As for copyright and trademark, that is a bit tricky. The best, most ethical behavior to model for your students is to ask for permission to use someone’s logo as a LINK to their site. TeachersFirst receives such requests daily. No site is crazy enough to say no, but they do “own” their trademark, so modeling the request is the right thing to show your kids. MANY sites grant blanket permission for this in their “About us” or “terms and conditions” pages. If you are not sure, use “contact the webmaster” links to submit requests. SHOW your students the responses you receive so they learn how to do this.
ANY BLP participant who wishes to include TeachersFirst’s logo as a link among your resources or in a BLP project has our permission to do so, of course…without asking further.
As far as Ron’s info on PrtScrn command in Windows, the easiest thing to do is “shoot” the screen, PASTE into a blank PowerPoint slide, crop using the crop tool (found on the Picture toolbar), then RIGHT click the cropped image and say “Save as picture.” You can choose (at the bottom of the save as box) to save it as a GIF or JPG type image. WMF does not work well. I usually choose JPG because the file sizes are smaller. This crop-the-screenshot option is great for making visual directions using non-Vista windows machines.
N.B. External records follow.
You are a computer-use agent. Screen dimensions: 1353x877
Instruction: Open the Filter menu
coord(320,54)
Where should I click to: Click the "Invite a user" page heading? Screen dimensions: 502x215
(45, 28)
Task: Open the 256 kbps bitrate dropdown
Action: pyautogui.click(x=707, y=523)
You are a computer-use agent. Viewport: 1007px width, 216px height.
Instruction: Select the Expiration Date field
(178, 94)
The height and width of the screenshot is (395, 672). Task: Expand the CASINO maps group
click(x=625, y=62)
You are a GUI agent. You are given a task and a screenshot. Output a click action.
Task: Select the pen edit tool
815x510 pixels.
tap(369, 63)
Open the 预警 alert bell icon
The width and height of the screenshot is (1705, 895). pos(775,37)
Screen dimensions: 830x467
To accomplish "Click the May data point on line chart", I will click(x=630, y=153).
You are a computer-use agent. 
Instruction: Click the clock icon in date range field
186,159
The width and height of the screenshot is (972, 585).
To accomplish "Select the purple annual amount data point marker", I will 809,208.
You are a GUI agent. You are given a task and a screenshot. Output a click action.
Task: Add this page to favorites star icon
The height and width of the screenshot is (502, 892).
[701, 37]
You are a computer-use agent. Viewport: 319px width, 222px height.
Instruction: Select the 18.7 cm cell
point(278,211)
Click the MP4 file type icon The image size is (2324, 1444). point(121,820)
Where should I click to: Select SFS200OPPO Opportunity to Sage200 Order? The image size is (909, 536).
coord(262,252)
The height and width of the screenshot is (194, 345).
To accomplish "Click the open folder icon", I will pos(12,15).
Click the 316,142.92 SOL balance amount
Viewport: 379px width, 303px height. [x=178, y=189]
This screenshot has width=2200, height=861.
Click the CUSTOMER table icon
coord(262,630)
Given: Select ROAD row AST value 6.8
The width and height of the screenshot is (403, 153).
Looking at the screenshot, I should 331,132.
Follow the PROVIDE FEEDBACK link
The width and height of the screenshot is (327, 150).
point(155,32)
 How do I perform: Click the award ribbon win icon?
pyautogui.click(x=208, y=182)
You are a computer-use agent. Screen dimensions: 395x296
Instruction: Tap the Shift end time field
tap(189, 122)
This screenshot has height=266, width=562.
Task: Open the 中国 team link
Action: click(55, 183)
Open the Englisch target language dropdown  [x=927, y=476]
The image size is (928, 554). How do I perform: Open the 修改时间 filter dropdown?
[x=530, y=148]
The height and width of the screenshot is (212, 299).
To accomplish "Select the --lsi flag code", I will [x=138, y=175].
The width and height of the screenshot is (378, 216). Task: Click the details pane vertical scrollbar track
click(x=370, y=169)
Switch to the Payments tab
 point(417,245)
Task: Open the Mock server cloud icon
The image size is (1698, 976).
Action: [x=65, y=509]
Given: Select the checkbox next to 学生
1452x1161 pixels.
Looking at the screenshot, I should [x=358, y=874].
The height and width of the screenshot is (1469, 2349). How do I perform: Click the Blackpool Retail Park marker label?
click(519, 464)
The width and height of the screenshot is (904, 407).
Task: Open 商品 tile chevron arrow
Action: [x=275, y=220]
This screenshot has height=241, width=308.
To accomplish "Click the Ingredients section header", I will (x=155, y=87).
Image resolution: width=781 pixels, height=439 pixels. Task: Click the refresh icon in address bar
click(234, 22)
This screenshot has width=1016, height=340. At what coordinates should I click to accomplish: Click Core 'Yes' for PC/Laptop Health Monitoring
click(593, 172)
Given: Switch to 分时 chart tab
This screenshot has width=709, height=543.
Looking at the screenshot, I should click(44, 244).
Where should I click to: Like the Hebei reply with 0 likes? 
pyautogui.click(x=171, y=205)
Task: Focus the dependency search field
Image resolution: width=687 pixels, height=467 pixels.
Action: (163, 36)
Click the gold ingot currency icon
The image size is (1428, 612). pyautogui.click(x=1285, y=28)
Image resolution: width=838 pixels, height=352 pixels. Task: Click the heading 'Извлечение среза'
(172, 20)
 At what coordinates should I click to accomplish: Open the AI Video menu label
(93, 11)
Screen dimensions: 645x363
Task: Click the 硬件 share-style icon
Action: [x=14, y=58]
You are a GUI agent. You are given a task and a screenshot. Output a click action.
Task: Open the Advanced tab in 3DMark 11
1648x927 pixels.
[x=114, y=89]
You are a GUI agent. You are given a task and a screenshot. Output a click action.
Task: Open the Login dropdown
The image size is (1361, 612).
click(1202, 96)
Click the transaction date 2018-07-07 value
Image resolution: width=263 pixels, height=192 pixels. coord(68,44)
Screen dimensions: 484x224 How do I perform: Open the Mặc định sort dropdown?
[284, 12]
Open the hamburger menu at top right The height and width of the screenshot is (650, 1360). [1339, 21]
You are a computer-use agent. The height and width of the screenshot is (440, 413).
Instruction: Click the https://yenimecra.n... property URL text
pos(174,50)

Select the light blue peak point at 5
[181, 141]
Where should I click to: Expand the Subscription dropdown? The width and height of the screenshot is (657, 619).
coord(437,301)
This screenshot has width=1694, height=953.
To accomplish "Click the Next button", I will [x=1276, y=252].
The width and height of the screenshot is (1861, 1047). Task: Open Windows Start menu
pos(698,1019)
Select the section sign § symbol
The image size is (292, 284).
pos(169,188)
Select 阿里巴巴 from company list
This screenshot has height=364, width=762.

For some reason, Microsoft does not offer the “save as picture” option in other programs besides PowerPoint. I used this no-cost option all the time before I had Snaggit. I still do, if I want to make a combined image, since any “grouped” set of graphics in PowerPoint can be saved as a “picture” this way. You can, for example, put a voice bubble (”callout” in Microsoft language) on a picture and group them to create a new “picture.” What fun!